The suspension of trading in Neil Woodford’s flagship fund is set to continue until December. News of the suspension extension emerged shorty after Woodford Patient Capital Trust said it is considering a change of management.
Woodford suspended trading in the Woodford Equity Income Fund last month after investors pulled more and more cash out of the underperforming investment vehicle. With investors withdrawing up to £10 million ($12 million) a day and the prospect of a £250 million withdrawal looming, Woodford stopped trading in the fund to buy time to shift the portfolio away from illiquid biotech holdings.
That process could continue into December. Woodford plans to use the extra time to sell holdings in privately held companies and invest the proceeds in larger businesses that trade on the London Stock Exchange. Woodford’s private holdings include BenevolentAI and Oxford Nanopore.
The fund sought to frame the extension as being in the best interests of investors, but Woodford acknowledged some people will be angered by being prevented from accessing their money for about six months.
“I understand the frustration, inconvenience and anxiety the continued suspension of the fund will be causing you and I am extremely sorry for putting you in this situation. The suspension itself did appear to have had a further immediate impact on performance in the short term, but we are of the view that the worst is now past,” Woodford said in a statement.
The frustration of investors may have increased when they read an update published by Woodford Patient Capital Trust shortly before news of the extension dropped. The update revealed Woodford sold 60% of his stake in the trust weeks ago, pocketing close to £1 million, but only told the board over the weekend. Woodford sold the shares “to meet personal financial obligations, including a tax liability.”
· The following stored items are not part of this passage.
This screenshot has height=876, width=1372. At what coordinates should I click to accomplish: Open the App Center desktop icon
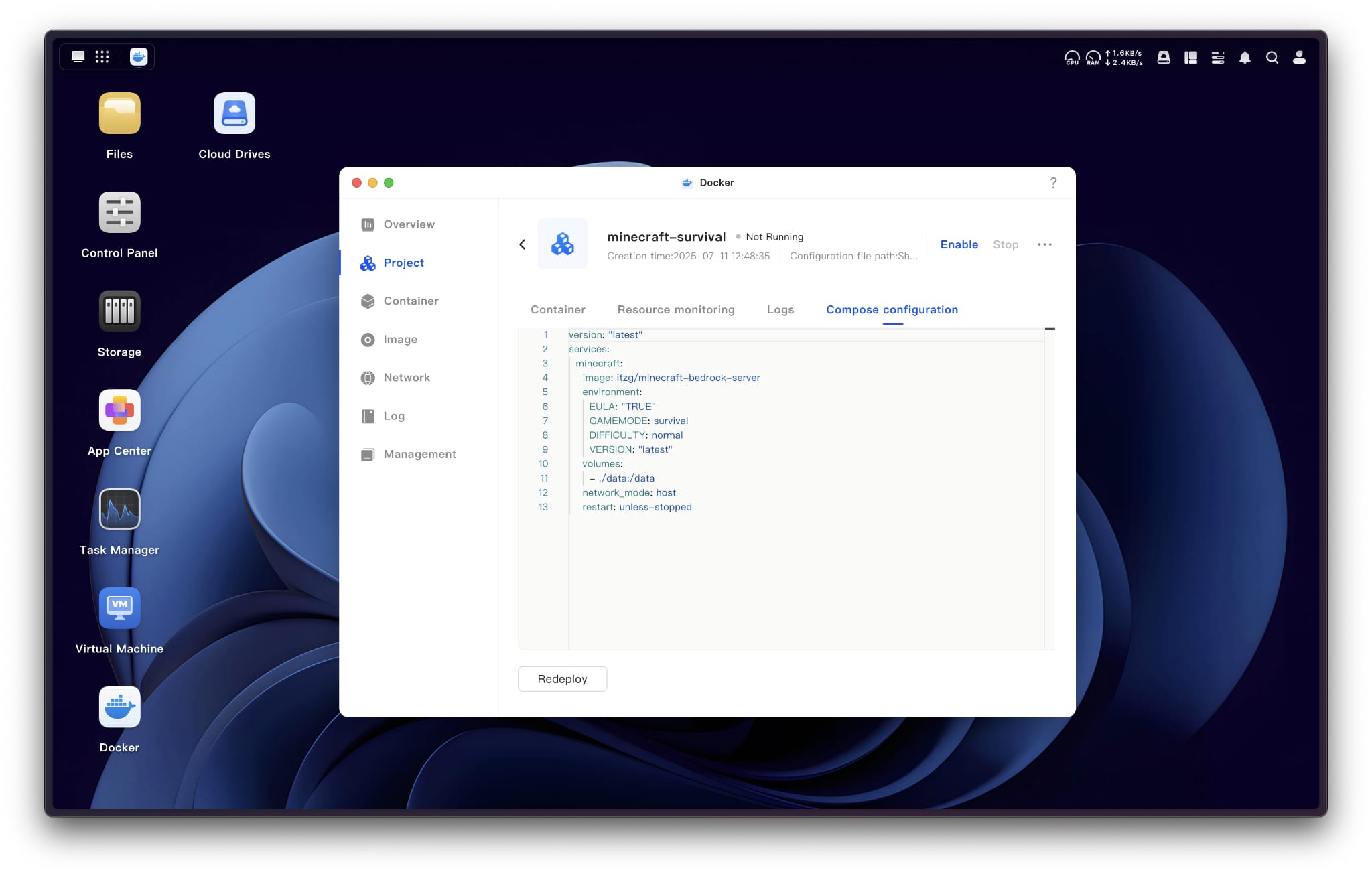pos(119,410)
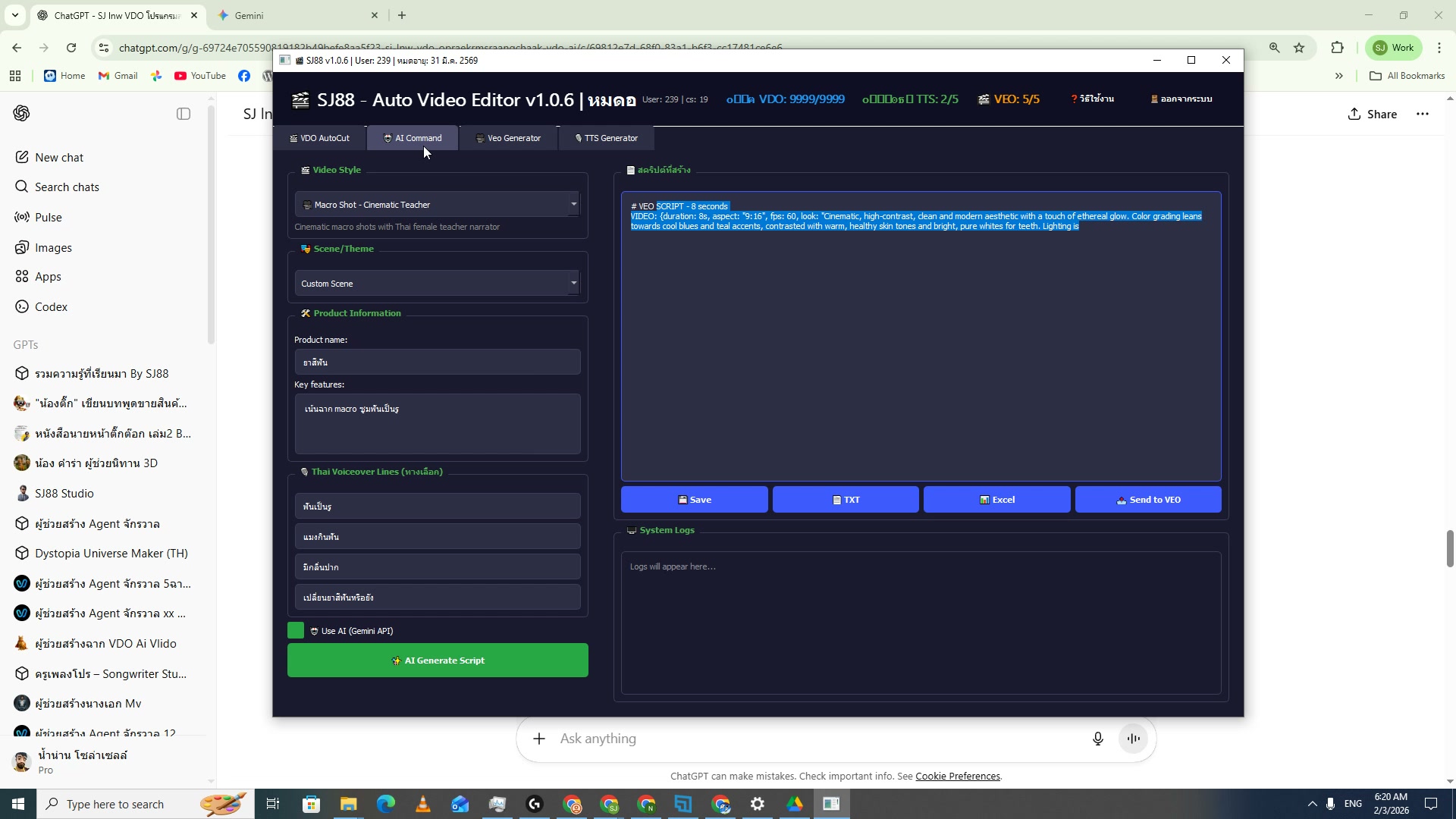The width and height of the screenshot is (1456, 819).
Task: Toggle the Use AI (Gemini API) checkbox
Action: (295, 630)
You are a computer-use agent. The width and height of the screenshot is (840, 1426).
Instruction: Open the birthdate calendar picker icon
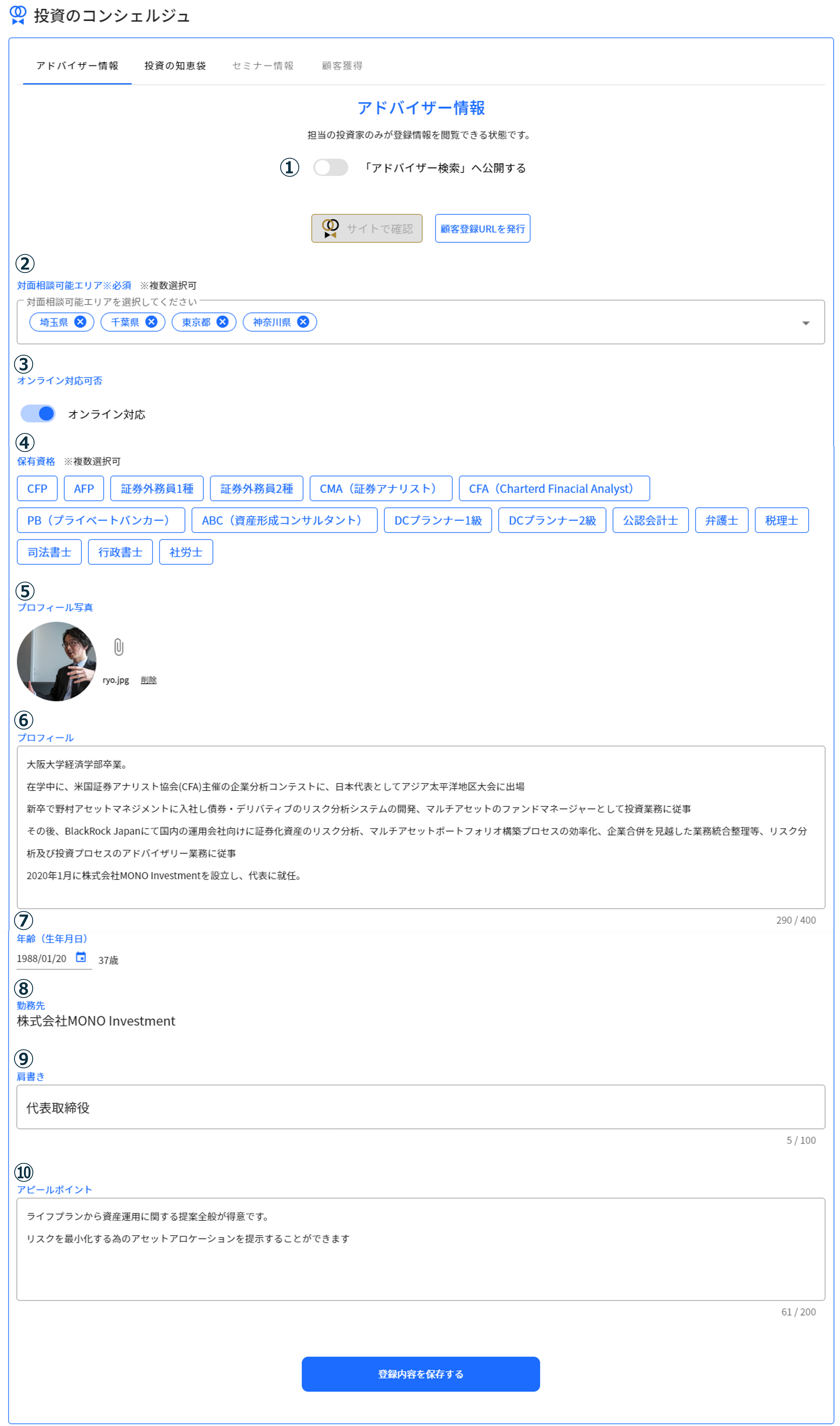point(81,957)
Woodford may soon face further problems. Having been contacted by groups about the ongoing management of Woodford Patient Capital Trust, the company’s board is considering whether to sack Woodford and put new leadership in place.
“The board intends to engage with a broader range of third-party managers in order to undertake a full assessment of all potential management options, which may or may not lead to a change in the company's management arrangements,” the board wrote in a statement.